Critter Corner: Estate Planning for Cryptocurrency

Dear Angel,

A couple years ago, I started investing in Bitcoin. It’s value has increased a lot and I want to include it in my estate planning. What should I know when it comes to developing an estate plan for cryptocurrency?

Bitt Coyne

Dear Bitt,

Currently, 46 million Americans own the most popular of cryptocurrencies, Bitcoin. Last year alone, Bitcoin’s value increased by 440%, so developing an estate plan to include cryptocurrency, such as Bitcoin, is a wise idea!

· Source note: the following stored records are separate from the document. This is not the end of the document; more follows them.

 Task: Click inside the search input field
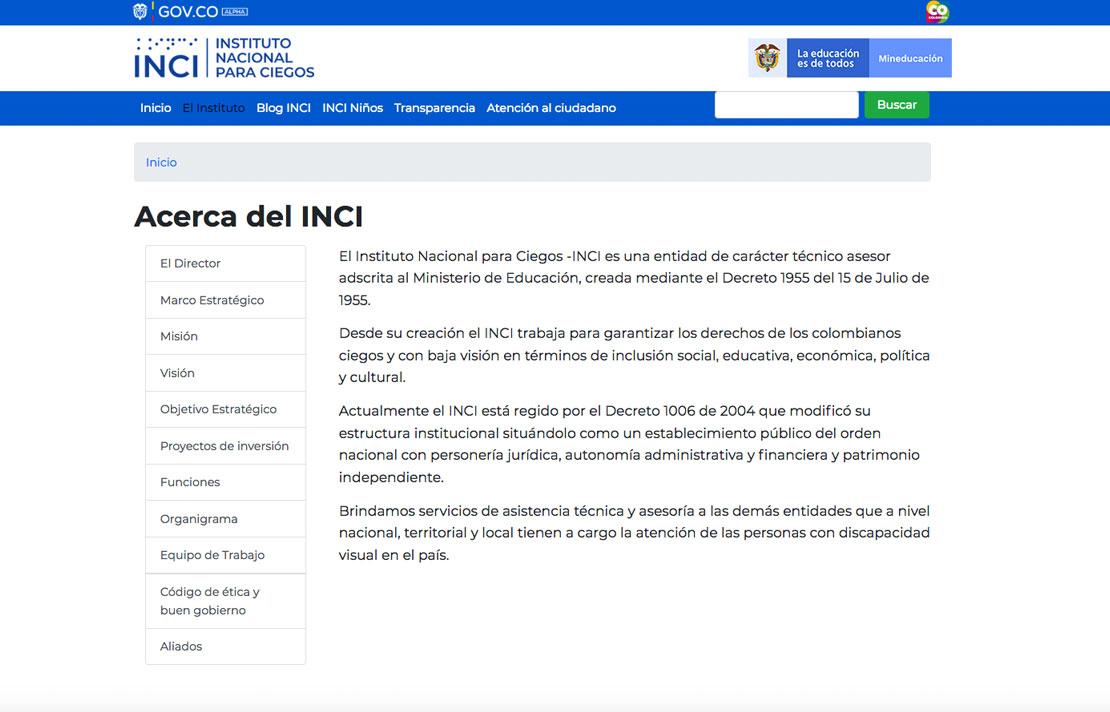tap(786, 104)
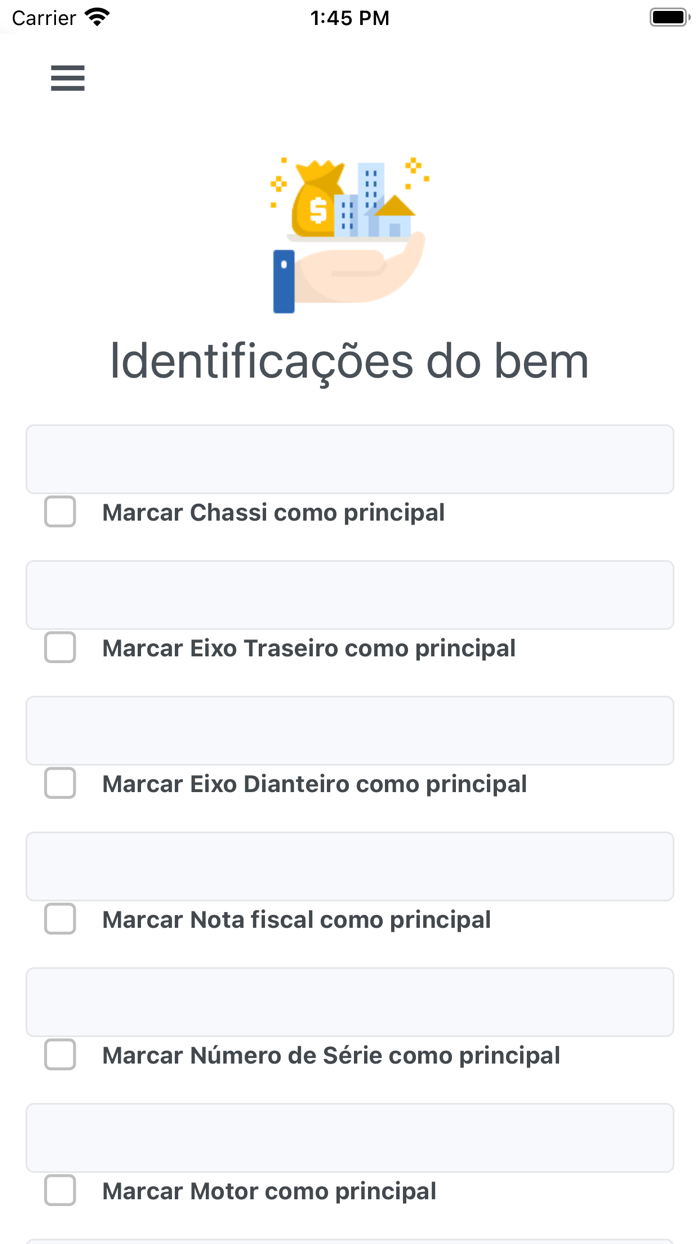Click the Identificações do bem heading

[x=350, y=361]
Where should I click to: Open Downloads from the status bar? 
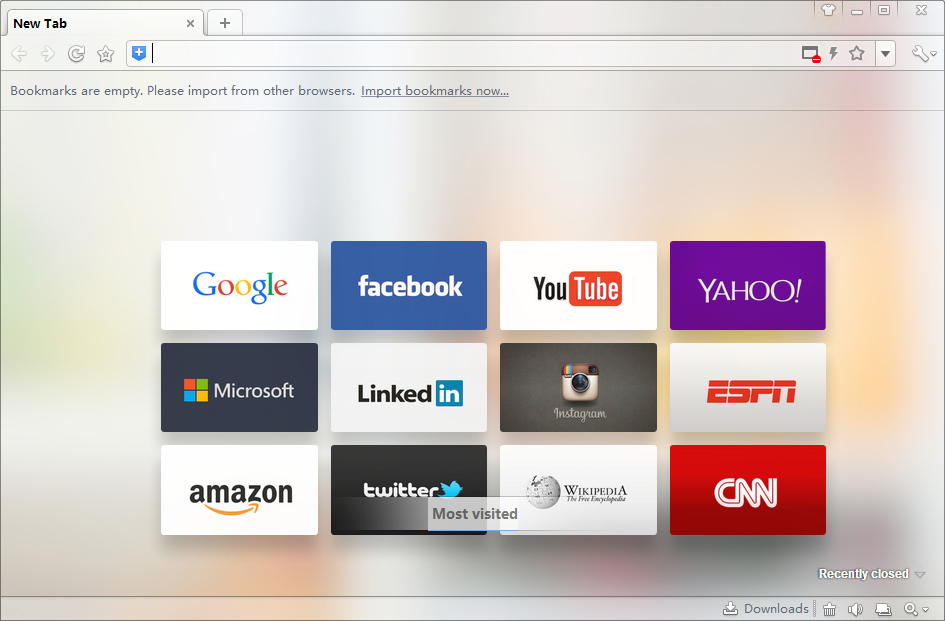(x=766, y=609)
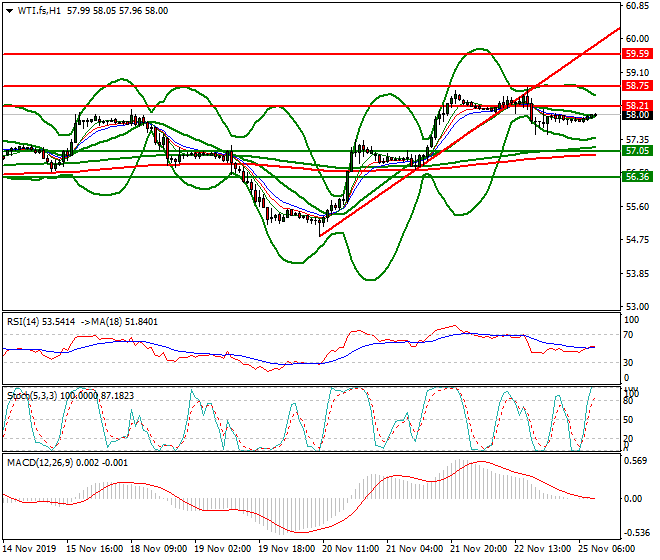
Task: Click the Stoch(5,3,3) indicator label
Action: click(x=30, y=396)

How to Plan for Cryptocurrency

Document the “Private Key” and Note it in Your Estate Planning

One of the first things to think about when establishing an estate plan for cryptocurrency is documentating the cryptocurrency’s location and passwords or “private keys.” cryptocurrencies are typically stored in one of four ways:

an online exchange (custodial wallet);
a hardware wallet;
a mobile wallet; or
a local software wallet.

Regardless of choice of storage, access to the cryptocurrency is controlled by the private key, which is great protection because it is almost impossible to hack. Unfortunately, if you lose, misplace, or forget your personal private key, your cryptocurrency is completely inaccessible; and not even the cryptocurrency exchange can recover your key. So be sure to make note of this information and include it in your estate planning.

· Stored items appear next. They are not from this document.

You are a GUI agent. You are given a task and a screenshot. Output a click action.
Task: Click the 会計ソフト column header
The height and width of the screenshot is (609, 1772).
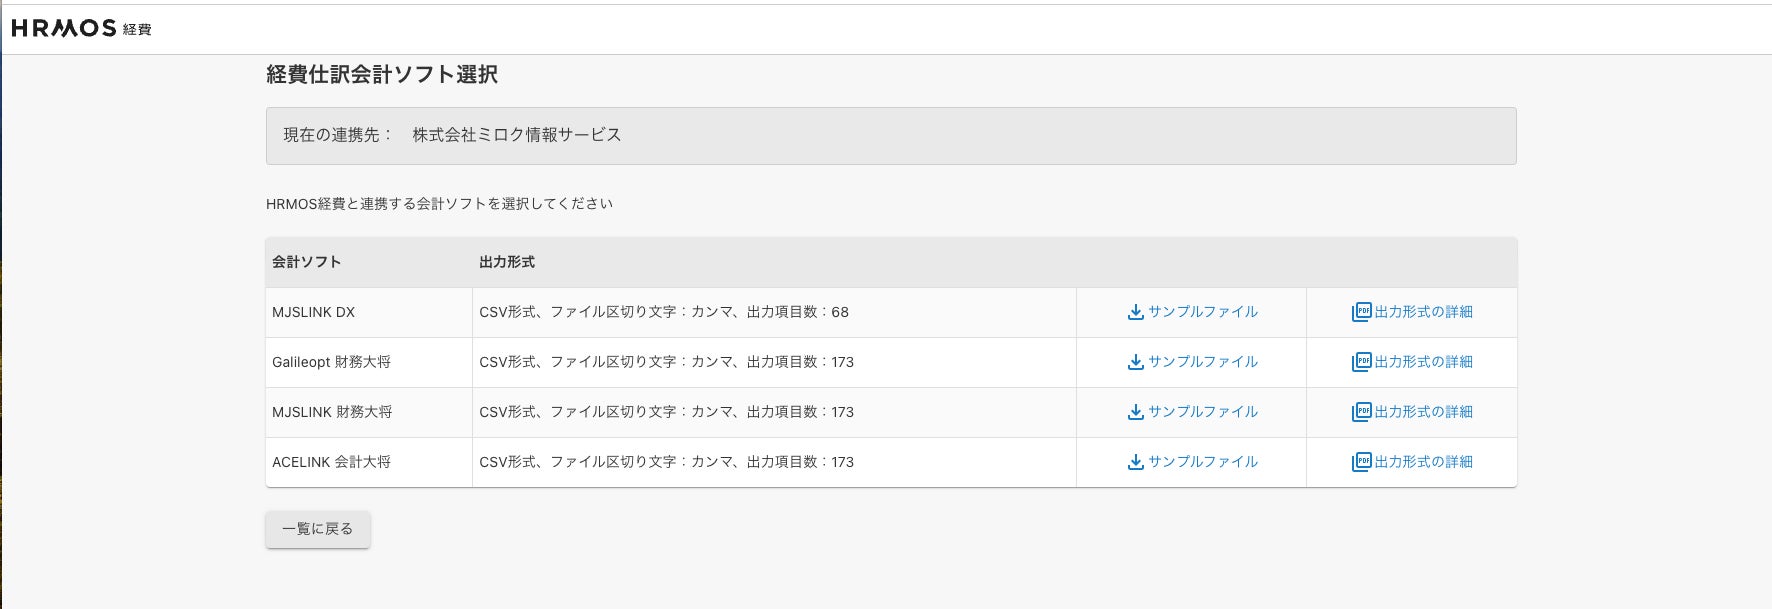tap(306, 262)

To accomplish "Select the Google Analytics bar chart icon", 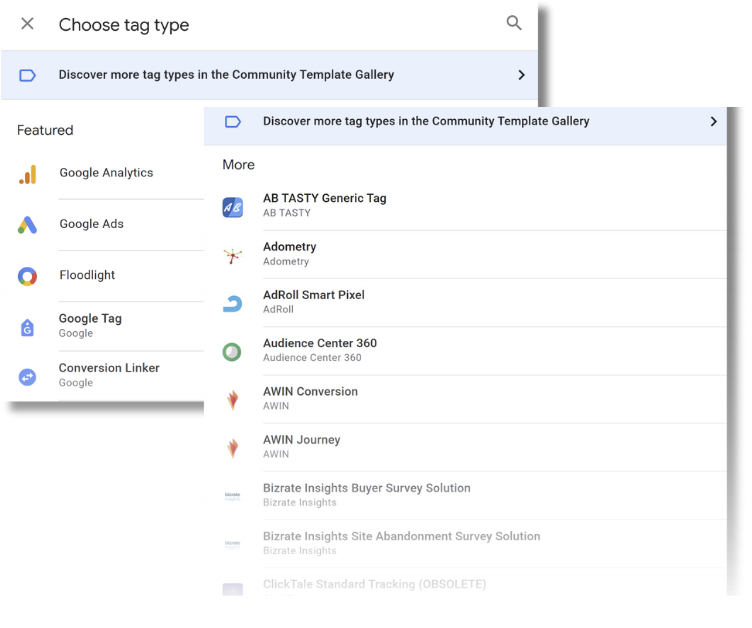I will click(x=28, y=174).
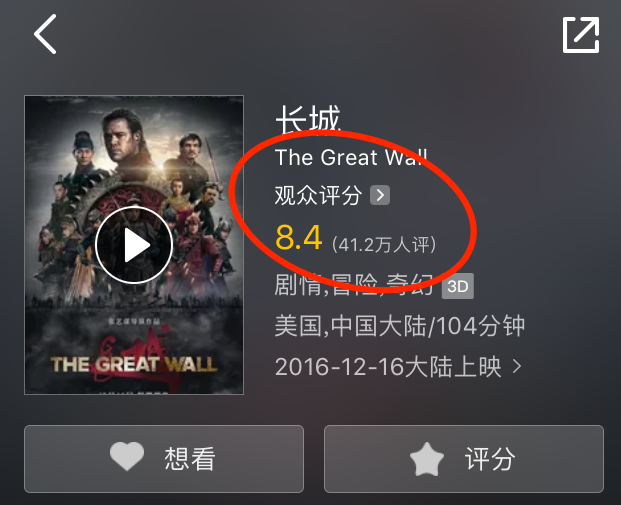Open the 评分 rating button

click(x=464, y=459)
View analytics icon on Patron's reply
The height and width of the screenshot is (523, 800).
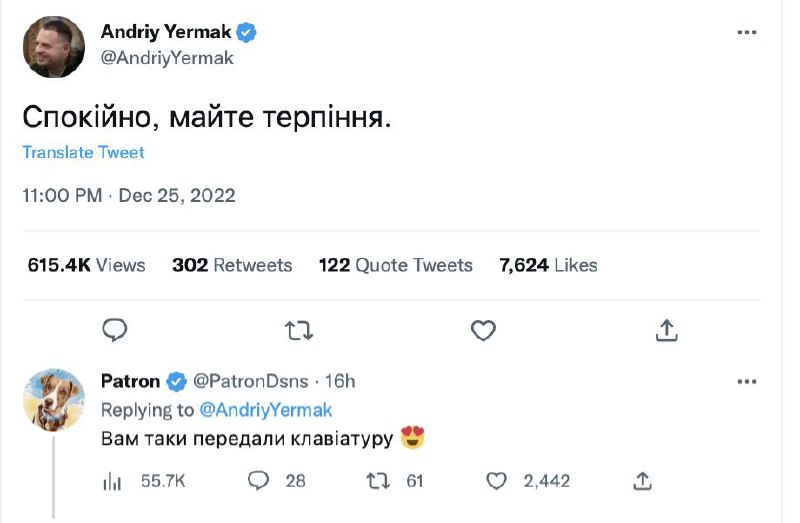[112, 481]
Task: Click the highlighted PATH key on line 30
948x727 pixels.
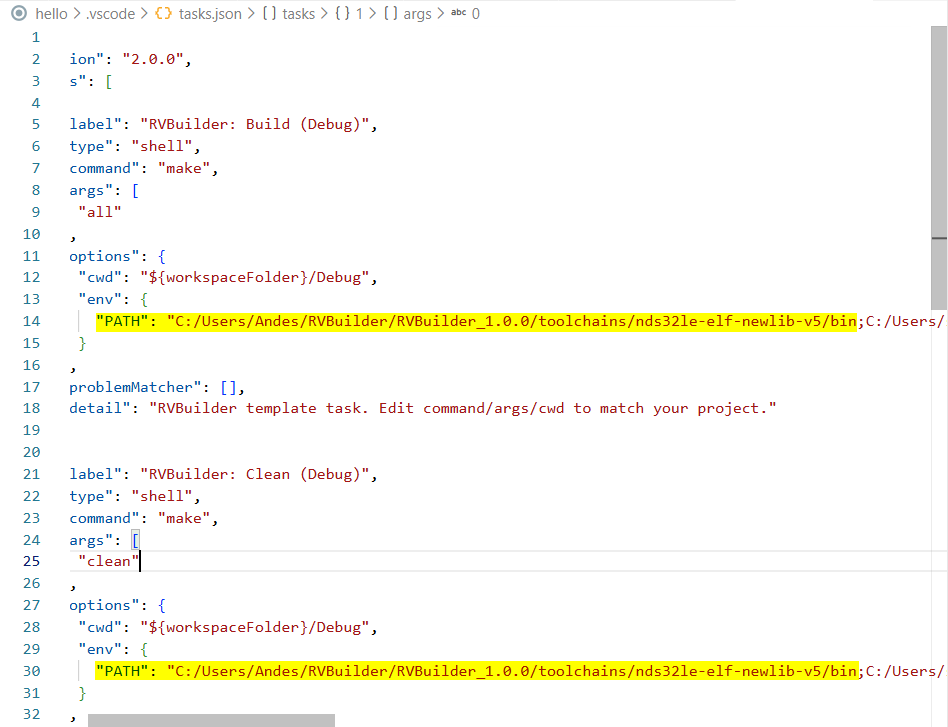Action: [x=125, y=671]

Communicate Where Your Cryptocurrencies are Held and How to Access Them

Next, be sure to communicate in your estate plan where your cryptocurrencies are held and how to access them. If necessary, your fiduciary should be granted specific power to access digital assets and online accounts. The estate planning documents should outline to whom the asset shall pass and possibly select a special trustee who is familiar with this type of asset to manage these assets. Due to the nature of informing the fiduciary about the private key information, very careful consideration is needed when choosing a trustworthy person.

Track Cryptocurrency Carefully for Tax Purposes

Finally, the IRS considers cryptocurrency to be an asset. Therefore, careful consideration needs to be given when it comes to taxes that will be due on its sale. Keep in mind that the fair market value of cryptocurrency is set by conversion into U.S. dollars at “a reasonable exchange rate” and transactions involving cryptocurrency are subject to the capital gains tax regulations.

Under current law, if beneficiaries receive these assets as part of an inheritance, then the cryptocurrency (just like other assets such as real estate and stocks) may receive a “step up” in basis, erasing any lifetime capital gain appreciation.

Protect Your Cryptocurrency

Cryptocurrency, like any other asset, requires protection. Without careful planning and routine updates with an experienced estate planning attorney, any wealth from your cryptoassets can be lost.

Hope this helps!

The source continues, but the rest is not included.